_TEXT TO READ_:
It is worthy of observation that the arguments against the chartered title of Virginia to the country on the north-west side the Ohio, if they prove anything, will prove it part of the new British province of Quebec or Canada. Because by an act of Parliament in the latter end of 1773, or the beginning of 1774, the boundaries of the province of Quebec or Canada were extended so as to include the whole country between the Ohio and the Mississippi rivers ; and this being done before the separation of the colonies, or the Declaration of Independence, when we professed ourselves British subjects, and acknowledged the obligation of their laws, except on the subject of taxation, the authority of Parliament to make the said act can not be impeached upon any other ground than the title of some of the old colonies, under their charters, to the country so included; and that the British government had no right to add to their new province of Quebec

THE VIRGINIA CHARTERS.

_SET EXERCISE_:
Extend the passage on Virginia's chartered title from the point where it stops, keeping its argument and its eighteenth-century style. The rows that come next are separate material, unrelated to the passage on Virginia's chartered title.

_RECORDS SUPPLIED_:
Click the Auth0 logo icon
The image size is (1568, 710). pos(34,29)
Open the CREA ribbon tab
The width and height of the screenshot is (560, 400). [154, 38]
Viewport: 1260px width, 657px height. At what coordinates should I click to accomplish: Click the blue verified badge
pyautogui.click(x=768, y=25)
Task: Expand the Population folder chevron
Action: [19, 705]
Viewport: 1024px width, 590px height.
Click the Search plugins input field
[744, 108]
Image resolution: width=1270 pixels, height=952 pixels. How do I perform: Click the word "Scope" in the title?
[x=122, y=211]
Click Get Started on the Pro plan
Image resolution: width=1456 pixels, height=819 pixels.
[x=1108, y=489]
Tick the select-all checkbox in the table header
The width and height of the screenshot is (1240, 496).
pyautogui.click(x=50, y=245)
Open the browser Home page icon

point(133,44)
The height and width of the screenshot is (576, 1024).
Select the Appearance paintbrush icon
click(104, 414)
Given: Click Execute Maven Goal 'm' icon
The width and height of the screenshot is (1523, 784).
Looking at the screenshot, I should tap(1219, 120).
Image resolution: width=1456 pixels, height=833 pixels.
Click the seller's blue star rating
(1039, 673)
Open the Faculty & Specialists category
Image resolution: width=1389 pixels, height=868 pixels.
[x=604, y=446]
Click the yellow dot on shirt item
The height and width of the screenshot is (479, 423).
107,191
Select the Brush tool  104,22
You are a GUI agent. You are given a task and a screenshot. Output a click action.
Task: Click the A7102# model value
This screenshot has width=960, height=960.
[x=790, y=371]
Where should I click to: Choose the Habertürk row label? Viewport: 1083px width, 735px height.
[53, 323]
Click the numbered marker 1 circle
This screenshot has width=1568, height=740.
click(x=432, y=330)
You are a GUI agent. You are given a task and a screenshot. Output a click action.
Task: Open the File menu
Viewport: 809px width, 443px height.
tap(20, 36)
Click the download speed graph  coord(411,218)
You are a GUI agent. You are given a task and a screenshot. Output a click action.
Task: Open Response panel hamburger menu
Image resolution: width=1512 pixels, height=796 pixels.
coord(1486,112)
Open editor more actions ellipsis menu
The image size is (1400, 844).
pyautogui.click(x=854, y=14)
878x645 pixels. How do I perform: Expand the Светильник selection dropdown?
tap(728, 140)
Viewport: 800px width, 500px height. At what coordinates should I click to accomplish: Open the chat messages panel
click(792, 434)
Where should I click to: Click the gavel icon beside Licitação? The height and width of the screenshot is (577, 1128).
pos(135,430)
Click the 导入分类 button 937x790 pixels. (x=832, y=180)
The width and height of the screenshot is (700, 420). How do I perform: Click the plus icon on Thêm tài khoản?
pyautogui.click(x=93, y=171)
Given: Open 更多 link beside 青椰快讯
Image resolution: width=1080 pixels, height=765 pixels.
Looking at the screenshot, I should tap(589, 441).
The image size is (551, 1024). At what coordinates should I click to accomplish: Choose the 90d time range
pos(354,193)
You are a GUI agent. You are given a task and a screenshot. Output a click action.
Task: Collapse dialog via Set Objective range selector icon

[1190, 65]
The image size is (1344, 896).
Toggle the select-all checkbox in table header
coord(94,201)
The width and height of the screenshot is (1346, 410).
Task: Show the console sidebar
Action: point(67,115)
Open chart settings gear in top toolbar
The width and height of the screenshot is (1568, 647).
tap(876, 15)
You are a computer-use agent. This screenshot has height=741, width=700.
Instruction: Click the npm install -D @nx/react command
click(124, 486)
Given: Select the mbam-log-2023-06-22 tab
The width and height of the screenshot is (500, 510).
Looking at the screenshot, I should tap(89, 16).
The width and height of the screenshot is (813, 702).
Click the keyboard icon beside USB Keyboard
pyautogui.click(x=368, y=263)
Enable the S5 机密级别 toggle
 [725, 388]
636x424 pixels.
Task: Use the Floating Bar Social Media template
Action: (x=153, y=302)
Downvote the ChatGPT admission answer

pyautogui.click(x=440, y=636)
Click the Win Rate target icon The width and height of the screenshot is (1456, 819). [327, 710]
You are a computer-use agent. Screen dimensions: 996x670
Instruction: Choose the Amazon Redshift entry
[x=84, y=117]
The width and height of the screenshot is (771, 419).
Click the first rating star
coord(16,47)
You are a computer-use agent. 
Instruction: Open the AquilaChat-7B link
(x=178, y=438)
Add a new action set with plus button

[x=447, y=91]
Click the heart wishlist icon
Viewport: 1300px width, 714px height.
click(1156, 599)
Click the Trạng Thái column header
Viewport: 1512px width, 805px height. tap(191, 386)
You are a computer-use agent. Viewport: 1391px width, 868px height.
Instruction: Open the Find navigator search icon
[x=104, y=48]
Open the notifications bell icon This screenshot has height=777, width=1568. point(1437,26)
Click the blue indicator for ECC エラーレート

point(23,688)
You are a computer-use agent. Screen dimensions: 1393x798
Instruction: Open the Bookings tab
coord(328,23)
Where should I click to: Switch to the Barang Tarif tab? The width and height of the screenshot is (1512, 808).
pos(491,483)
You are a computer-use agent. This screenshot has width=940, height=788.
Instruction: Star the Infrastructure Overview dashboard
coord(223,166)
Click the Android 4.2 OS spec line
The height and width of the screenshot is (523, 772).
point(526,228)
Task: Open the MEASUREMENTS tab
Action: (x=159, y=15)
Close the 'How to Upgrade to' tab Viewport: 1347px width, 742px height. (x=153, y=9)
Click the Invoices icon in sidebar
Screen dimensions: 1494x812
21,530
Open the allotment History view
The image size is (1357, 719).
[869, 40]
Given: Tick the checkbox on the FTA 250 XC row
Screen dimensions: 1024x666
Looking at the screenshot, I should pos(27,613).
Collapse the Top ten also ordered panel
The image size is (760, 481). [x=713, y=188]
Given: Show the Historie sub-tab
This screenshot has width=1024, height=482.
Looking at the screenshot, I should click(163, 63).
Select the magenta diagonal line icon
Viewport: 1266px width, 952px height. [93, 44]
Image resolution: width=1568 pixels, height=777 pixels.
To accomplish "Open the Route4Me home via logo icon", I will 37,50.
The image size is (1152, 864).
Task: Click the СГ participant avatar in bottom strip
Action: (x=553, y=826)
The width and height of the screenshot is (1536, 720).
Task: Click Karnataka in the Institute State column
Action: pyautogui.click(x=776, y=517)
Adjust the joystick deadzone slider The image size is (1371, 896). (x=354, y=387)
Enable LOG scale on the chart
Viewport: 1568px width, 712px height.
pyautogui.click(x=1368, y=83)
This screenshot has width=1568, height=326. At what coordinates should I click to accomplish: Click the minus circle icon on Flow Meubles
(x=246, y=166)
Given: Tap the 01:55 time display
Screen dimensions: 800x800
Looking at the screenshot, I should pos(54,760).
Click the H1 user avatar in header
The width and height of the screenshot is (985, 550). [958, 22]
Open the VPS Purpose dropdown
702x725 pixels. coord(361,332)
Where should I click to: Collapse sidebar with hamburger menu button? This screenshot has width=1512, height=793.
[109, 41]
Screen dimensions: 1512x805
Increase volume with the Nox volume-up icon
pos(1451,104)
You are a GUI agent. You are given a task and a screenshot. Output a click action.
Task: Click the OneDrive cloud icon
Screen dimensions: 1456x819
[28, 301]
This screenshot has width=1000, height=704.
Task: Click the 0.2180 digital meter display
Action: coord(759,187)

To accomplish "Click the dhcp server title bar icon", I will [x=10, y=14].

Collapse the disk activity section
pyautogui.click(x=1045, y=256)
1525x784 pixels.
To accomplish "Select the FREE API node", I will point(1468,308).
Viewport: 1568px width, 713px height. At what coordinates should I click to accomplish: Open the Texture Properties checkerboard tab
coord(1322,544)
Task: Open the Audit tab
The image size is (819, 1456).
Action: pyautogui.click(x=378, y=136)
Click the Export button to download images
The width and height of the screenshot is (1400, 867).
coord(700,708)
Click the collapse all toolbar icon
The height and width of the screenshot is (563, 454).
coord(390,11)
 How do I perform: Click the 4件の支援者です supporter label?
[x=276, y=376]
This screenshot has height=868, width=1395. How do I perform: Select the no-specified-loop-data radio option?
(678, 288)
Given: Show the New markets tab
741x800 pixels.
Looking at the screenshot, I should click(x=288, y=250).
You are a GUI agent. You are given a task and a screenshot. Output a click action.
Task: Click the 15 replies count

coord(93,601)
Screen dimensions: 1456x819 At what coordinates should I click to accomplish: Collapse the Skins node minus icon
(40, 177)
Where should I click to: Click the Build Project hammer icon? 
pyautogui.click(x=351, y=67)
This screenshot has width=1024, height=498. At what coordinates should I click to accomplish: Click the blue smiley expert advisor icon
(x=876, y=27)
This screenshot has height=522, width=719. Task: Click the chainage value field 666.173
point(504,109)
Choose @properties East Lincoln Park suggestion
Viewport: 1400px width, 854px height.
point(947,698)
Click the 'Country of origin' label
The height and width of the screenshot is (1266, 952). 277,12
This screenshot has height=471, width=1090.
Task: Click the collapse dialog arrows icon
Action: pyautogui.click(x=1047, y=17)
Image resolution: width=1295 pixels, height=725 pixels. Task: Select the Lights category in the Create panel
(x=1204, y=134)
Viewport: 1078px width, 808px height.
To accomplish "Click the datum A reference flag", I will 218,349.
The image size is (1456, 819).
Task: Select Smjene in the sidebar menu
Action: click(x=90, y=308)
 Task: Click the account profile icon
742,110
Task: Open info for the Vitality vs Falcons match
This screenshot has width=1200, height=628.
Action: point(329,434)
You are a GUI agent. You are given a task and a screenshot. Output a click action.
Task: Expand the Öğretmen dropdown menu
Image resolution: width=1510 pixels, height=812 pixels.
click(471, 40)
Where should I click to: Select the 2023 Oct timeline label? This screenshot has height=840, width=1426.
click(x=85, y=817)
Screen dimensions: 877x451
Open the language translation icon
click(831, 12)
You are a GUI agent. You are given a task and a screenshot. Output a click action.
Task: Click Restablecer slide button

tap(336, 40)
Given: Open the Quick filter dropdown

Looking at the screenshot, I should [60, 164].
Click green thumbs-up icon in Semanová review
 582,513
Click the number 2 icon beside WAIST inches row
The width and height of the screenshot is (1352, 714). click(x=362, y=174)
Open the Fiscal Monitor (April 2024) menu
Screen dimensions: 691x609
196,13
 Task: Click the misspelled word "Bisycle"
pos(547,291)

_ANSWER BELOW_:
31

what had been, long before, solemnly granted to others. Aware of this, and to prevent too sudden an alarm or opposition, a proviso was inserted in the act, saving to the other colonies the lands within their respective charters. If, therefore, Congress taking upon itself the insidious and dangerous work of curtailing the boundaries of the different States, should set aside the title of Virginia, and Virginia acquiesces in it, that country will thenceforward be placed in the same predicament with the undisputed part of Canada, and the other British provinces of Nova Scotia, and the East and West Floridas; and what claim or demand could the United States or any of them, have upon it, unless they can conquer and hold it by force of arms ? Or upon a negotiation of peace with Great Britain, what argument could we fairly urge for contracting the lately extended boundaries of Canada and reducing it to its former limits ? Or what would any neutral or mediating power probably say to us upon such an occasion ? The consequences of suffering a British colony to surround great part of the United States, and extend itself between them and the numerous tribes of western Indians, are too obvious to need explanation ; and this subject is the more important, as it may easily be foreseen that settling the bounds of Canada will be one of the most difficult objects of a treaty.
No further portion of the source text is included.